Ireland enjoys a close working relationship with the United Kingdom (UK) on radiological matters of mutual interest. This relationship is formalised through a UK-Ireland Contact Group which meets biannually. The most recent meeting held in Dublin on April 18 was attended by officials from my Department, the Department of Housing Planning and Local Government, the Environmental Protection Agency (EPA), and the United Kingdom’s Department of Business, Energy and Industrial Strategy, Office for Nuclear Regulation, and National Decommissioning Authority, as well as officials from the Isle of Man administration.
Through this process officials from my Department and the EPA have the opportunity to raise issues of concern directly with the UK at both a policy and technical level. The UK's new nuclear build programme, including Hinkley Point C, is a standing agenda item at these meetings. This engagement informed the publication of the 2013 EPA report on Proposed nuclear power plants in the UK – potential radiological implications for Ireland, which found that the routine operation of the proposed nuclear power plants, including Hinkley Point C, will have no measurable radiological impact on Ireland or the Irish marine environment. Senior officials from my Department and the EPA also visited the Hinkley Point C site in October 2017 to learn more about the project.
The UK exit from the Euratom Treaty, as part of Brexit, has also been discussed at recent meetings of the Group, including at the latest meeting in Dublin on 18 April. The on-going Brexit negotiations, including matters relating to the UK's decision to leave the Euratom Treaty, are being conducted bilaterally between the European Union, represented by the European Commission, and the UK. Ireland contributes to the process through its representation at the European Council Article 50 Working Party which meets regularly to discuss Brexit related issues, including Euratom.
In March of this year, I received a letter from the UK Minister for Energy and Industry in relation to the UK's exit from Euratom which outlined planned future UK arrangements on civil nuclear power. This letter provided significant assurances in relation to nuclear safety standards. I have welcomed this information from my UK counterpart which is indicative of the constructive relationship Ireland enjoys with the UK in this area.
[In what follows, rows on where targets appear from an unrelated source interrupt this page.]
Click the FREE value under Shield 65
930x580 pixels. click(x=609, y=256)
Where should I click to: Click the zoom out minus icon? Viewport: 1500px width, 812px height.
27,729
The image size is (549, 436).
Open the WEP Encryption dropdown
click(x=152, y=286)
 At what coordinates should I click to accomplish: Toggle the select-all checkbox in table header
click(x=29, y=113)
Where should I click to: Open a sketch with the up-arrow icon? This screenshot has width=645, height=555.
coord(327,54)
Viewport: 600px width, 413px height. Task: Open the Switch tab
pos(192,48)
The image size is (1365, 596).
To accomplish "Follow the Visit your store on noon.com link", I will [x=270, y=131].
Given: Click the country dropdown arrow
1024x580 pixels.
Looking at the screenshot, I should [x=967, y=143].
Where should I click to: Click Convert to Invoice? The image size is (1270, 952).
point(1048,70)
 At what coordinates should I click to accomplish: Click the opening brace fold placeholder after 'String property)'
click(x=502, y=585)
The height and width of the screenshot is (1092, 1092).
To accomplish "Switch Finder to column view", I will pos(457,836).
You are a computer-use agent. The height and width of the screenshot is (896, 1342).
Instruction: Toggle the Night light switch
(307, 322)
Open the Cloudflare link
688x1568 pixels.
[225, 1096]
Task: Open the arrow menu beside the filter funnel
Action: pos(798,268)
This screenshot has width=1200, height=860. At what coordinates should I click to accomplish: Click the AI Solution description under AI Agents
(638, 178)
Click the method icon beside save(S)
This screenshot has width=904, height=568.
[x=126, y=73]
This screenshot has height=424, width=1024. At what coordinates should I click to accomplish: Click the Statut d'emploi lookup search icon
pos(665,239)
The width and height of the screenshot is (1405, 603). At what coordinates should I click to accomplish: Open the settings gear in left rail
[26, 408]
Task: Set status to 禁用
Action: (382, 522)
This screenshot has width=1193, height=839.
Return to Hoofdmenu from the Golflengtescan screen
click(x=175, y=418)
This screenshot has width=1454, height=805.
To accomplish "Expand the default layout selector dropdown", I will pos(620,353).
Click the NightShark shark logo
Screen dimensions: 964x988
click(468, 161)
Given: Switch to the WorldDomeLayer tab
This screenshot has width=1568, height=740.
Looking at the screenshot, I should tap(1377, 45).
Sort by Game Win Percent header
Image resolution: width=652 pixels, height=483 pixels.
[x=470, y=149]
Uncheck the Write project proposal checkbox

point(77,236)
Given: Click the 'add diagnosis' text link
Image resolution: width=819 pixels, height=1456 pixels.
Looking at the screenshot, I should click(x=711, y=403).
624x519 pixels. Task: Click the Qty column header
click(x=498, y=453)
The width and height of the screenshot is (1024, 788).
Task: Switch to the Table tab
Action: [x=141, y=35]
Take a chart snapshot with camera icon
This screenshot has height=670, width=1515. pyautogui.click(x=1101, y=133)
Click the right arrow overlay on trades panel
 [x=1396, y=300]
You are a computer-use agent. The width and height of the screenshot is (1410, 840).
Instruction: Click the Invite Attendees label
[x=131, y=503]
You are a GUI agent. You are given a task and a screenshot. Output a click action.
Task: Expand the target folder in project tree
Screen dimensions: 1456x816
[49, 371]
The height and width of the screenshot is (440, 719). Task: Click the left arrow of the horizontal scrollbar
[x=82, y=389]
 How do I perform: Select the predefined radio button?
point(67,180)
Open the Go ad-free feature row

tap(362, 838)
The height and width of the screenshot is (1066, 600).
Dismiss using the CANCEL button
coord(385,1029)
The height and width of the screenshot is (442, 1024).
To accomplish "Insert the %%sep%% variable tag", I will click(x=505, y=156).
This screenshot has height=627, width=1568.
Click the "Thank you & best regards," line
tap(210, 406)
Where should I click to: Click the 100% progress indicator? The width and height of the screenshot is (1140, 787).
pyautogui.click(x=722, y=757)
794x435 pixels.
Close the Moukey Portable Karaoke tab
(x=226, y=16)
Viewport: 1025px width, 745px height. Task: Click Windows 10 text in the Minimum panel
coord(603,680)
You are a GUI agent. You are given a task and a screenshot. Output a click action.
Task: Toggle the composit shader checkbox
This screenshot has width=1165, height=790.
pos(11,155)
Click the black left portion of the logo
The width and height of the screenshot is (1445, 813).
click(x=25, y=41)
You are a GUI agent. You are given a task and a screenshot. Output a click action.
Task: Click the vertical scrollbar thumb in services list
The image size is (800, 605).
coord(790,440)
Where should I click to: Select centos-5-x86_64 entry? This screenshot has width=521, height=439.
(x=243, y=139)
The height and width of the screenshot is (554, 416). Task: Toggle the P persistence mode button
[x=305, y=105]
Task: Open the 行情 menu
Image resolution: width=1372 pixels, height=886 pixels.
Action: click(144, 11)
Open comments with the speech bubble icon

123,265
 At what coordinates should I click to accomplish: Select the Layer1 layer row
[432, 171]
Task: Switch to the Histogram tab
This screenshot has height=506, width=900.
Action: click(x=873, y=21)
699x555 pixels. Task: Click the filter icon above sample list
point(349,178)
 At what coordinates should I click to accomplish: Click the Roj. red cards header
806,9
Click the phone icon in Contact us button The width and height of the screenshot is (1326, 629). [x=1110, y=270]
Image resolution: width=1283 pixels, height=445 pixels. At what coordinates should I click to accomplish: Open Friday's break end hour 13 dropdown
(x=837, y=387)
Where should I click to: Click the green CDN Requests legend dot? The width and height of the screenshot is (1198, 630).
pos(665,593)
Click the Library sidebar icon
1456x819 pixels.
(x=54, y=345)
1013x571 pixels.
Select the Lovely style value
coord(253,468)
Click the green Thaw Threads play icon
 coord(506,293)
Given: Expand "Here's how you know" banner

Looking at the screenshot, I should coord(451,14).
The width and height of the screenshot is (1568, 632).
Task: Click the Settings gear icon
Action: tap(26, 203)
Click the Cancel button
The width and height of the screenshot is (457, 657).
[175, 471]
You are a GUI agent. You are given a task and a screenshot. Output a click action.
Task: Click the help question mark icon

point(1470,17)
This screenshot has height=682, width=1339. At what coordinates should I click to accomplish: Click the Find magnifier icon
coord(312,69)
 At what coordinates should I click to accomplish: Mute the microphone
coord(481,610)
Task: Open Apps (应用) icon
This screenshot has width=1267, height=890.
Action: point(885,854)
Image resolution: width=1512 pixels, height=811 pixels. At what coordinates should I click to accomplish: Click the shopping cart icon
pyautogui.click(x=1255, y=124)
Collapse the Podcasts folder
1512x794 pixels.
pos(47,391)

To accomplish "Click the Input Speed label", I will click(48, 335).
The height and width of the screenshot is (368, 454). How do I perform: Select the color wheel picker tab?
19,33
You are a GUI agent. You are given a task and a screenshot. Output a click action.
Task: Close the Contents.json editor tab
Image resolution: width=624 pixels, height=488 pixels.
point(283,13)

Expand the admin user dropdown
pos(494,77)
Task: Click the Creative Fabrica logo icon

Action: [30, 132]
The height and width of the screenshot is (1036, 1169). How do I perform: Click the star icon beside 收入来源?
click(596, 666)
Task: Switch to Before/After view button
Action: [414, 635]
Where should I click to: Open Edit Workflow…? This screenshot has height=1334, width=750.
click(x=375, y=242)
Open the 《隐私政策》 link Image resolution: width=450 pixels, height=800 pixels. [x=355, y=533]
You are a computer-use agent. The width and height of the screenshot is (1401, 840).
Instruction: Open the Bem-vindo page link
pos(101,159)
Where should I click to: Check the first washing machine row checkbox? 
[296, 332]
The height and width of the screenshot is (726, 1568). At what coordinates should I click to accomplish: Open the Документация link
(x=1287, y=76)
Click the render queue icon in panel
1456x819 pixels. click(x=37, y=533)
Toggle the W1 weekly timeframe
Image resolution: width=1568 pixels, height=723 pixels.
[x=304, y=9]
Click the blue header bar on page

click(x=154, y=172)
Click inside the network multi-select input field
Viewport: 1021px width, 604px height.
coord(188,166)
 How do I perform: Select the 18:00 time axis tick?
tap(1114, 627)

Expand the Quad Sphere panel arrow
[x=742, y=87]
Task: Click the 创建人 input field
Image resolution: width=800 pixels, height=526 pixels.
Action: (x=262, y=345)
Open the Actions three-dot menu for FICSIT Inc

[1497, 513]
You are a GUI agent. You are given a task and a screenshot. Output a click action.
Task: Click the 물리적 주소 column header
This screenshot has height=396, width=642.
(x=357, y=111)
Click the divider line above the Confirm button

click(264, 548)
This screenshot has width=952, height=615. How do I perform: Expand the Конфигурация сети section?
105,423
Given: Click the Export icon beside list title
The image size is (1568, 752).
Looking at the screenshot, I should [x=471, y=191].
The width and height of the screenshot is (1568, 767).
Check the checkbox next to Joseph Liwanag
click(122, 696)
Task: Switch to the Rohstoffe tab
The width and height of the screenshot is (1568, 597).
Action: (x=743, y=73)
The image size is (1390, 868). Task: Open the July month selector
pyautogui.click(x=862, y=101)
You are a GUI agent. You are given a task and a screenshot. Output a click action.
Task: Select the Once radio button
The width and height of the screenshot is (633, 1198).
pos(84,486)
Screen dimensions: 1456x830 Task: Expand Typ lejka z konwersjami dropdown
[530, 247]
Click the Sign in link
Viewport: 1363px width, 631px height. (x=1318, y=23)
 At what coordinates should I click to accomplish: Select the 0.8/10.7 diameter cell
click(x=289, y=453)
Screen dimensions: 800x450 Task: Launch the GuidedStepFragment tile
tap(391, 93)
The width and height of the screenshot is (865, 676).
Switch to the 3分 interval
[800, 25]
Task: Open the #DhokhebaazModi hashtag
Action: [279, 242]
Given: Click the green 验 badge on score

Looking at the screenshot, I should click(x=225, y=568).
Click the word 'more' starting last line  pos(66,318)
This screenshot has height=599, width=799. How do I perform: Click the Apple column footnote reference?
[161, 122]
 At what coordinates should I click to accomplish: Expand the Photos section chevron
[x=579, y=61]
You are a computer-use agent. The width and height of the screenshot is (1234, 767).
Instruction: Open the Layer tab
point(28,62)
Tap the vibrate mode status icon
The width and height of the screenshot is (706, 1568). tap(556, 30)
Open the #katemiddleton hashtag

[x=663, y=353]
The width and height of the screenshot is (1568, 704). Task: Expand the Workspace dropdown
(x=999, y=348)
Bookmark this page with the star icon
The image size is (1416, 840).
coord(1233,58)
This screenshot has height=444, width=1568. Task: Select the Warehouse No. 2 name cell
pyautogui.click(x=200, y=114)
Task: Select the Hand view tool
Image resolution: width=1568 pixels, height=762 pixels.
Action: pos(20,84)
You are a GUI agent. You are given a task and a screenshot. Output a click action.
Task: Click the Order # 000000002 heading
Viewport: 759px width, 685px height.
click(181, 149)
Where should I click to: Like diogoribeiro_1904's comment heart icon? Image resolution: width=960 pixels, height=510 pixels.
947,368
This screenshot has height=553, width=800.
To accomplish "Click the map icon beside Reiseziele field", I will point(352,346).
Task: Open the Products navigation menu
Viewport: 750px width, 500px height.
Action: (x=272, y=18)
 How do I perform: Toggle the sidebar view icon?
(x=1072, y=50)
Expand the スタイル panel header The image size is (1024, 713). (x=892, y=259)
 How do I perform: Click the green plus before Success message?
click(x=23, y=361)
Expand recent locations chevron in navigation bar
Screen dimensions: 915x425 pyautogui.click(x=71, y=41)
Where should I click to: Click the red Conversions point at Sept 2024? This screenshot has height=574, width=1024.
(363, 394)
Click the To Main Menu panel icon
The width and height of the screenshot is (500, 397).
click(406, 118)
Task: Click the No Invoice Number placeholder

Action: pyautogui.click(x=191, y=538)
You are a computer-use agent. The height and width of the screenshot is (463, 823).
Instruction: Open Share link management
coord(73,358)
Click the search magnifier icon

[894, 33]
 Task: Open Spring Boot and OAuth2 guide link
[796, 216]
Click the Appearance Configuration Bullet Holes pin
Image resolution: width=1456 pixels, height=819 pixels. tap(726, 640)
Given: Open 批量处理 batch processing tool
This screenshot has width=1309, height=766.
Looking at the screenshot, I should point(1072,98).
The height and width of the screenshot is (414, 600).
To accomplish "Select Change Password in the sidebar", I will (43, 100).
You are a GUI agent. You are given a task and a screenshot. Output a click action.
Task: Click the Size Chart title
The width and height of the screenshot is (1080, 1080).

There are currently no safety or security concerns for Ireland arising from the UK withdrawal from the Euratom Treaty. In the first instance, the UK remains a member of Euratom, and the UK nuclear industry remains subject to oversight by the EU institutions, until such time as their withdrawal from the EU is finalised.
Last year the UK transposed Euratom's revised Nuclear Safety Directive which requires EU countries to give the highest priority to nuclear safety at all stages of the lifecycle of a nuclear power plant. It aims to improve the existing regulatory framework for the safety of nuclear installations, following lessons learned from the Fukishima accident in Japan. In addition, the UK is a signatory of the International Atomic Energy Agency's Convention on Nuclear Safety and applies the strict standards on safety and security set down in the Convention. This will continue to be the case after the UK withdraw from the Euratom Treaty.